__Work to complete__
Rewrite the lines of the listing starting at the line containing "How do I perform: Click the package.json" and ending at the line containing "will [x=152, y=320]." as a JSON list of strings, one string per line, with blank lines left out.

__Dataset entries__

----------------------------------------

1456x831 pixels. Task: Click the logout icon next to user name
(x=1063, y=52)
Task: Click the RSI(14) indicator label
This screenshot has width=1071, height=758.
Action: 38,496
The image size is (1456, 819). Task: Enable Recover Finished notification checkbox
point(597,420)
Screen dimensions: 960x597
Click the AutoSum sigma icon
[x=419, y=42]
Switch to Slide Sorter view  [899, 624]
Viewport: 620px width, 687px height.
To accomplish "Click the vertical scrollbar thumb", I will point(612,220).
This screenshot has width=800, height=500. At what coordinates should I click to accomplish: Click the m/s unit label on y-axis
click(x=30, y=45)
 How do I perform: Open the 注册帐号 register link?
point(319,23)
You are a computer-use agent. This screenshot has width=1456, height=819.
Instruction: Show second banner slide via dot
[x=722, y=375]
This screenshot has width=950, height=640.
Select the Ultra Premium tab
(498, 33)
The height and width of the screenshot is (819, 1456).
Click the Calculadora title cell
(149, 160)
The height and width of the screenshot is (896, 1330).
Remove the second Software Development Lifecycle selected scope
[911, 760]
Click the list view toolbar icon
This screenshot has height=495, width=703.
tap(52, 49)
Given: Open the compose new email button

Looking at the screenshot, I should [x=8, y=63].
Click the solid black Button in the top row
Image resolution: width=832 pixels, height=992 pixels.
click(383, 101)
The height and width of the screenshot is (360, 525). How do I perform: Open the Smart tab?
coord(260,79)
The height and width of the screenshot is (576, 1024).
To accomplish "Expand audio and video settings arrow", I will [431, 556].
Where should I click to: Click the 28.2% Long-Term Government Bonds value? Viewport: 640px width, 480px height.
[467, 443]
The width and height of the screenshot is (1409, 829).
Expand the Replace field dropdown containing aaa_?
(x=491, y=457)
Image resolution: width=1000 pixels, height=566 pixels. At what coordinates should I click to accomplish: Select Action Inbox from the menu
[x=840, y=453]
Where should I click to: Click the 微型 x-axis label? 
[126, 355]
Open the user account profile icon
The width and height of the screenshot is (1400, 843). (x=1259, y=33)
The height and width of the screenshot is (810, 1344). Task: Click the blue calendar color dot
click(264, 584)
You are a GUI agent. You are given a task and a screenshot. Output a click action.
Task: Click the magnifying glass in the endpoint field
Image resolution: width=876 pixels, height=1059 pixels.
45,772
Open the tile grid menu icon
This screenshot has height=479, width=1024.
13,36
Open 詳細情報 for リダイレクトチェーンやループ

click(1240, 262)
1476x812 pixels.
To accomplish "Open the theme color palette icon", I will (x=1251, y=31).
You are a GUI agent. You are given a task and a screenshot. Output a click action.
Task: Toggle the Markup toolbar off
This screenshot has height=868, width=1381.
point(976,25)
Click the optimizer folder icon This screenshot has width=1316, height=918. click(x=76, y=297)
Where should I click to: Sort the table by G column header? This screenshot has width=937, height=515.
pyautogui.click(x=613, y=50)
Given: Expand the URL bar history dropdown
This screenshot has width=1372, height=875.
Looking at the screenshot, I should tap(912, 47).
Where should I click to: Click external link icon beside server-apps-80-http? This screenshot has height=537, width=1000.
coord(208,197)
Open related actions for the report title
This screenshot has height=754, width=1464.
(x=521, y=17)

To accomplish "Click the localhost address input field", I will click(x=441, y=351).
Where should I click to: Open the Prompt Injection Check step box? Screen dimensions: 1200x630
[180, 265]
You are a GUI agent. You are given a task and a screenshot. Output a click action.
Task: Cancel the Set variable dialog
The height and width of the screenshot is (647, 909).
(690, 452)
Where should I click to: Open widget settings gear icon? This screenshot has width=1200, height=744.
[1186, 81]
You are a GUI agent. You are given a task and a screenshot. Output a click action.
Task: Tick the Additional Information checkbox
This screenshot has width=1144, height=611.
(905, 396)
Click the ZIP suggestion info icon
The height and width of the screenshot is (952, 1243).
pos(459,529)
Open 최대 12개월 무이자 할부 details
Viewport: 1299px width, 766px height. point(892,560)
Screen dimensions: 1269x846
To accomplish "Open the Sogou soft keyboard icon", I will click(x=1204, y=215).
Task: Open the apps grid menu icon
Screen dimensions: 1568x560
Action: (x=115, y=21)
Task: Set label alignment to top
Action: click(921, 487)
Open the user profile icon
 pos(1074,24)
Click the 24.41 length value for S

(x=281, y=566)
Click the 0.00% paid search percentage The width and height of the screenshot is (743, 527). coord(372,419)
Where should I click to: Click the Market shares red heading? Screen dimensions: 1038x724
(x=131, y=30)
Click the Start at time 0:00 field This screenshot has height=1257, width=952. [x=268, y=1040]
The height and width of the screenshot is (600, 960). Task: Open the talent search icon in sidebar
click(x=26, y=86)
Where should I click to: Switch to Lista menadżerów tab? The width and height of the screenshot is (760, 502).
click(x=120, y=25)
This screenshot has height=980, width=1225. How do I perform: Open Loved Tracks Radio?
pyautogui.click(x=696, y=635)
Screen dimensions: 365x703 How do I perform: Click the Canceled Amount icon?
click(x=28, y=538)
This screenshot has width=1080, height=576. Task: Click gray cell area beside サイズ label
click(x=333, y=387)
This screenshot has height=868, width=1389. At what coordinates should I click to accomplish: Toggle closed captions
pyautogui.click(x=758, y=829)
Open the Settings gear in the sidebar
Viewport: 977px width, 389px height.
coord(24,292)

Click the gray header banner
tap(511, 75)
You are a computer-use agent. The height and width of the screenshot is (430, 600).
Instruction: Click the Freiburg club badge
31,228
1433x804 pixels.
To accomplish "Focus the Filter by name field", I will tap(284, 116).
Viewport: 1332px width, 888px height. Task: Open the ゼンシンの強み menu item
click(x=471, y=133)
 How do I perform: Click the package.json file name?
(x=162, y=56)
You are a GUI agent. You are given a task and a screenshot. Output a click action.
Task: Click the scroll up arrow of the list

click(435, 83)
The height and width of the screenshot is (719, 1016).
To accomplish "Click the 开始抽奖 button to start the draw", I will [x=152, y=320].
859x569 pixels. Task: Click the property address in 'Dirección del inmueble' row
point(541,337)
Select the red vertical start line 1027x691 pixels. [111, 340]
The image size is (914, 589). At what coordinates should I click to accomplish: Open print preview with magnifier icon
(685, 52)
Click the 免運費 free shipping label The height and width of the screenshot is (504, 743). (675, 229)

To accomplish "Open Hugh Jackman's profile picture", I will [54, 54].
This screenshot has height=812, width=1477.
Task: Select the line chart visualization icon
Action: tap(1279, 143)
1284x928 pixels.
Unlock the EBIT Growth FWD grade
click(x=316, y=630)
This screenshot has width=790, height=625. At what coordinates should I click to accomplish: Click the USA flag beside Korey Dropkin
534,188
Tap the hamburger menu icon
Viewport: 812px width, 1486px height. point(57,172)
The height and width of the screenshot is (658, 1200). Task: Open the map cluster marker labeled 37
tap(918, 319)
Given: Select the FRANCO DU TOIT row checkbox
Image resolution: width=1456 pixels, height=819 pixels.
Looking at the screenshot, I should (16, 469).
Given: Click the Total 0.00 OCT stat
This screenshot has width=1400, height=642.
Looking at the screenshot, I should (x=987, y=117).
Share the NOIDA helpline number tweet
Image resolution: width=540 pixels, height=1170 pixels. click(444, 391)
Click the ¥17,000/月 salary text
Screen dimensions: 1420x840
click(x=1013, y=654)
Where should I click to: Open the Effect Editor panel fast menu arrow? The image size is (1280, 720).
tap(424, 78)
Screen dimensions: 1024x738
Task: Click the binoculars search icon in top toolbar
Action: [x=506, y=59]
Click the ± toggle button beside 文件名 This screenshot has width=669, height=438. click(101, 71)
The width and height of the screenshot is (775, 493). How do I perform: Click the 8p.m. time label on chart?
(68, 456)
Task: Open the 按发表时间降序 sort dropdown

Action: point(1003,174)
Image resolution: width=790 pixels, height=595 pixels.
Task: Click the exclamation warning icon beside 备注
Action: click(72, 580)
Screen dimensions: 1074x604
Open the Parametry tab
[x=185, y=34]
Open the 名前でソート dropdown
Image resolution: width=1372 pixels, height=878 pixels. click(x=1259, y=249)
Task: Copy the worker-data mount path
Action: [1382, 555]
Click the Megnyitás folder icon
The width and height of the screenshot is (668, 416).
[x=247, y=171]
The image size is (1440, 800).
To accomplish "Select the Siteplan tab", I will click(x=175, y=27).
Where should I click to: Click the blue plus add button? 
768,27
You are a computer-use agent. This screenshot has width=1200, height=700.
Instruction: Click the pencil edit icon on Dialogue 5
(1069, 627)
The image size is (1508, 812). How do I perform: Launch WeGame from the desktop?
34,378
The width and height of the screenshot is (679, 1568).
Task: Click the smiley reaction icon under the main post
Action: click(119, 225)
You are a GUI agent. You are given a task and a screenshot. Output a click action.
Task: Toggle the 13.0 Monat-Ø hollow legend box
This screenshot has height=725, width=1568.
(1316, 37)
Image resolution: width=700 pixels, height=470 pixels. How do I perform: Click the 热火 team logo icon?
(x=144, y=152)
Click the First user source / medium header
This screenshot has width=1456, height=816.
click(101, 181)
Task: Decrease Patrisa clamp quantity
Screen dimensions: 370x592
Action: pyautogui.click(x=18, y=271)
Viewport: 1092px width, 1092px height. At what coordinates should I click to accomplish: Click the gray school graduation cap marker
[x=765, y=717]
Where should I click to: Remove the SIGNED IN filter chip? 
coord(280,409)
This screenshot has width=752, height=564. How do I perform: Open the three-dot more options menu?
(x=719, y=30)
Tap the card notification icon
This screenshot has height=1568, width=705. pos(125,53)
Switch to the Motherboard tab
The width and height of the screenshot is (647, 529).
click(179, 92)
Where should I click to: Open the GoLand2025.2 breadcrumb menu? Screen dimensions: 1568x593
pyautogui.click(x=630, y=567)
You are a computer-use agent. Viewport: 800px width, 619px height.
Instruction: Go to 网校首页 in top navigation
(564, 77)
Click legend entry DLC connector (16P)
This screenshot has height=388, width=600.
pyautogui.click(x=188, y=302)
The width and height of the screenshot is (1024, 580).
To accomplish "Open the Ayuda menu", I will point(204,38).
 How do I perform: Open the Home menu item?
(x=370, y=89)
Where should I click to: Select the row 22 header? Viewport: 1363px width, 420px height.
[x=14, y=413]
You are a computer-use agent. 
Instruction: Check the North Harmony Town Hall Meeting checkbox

----------------------------------------

__Reply__
[
  " How do I perform: Click the package.json file name?",
  "(x=162, y=56)",
  "You are a GUI agent. You are given a task and a screenshot. Output a click action.",
  "Task: Click the scroll up arrow of the list",
  "click(435, 83)",
  "The height and width of the screenshot is (719, 1016).",
  "To accomplish \"Click the 开始抽奖 button to start the draw\", I will [x=152, y=320]."
]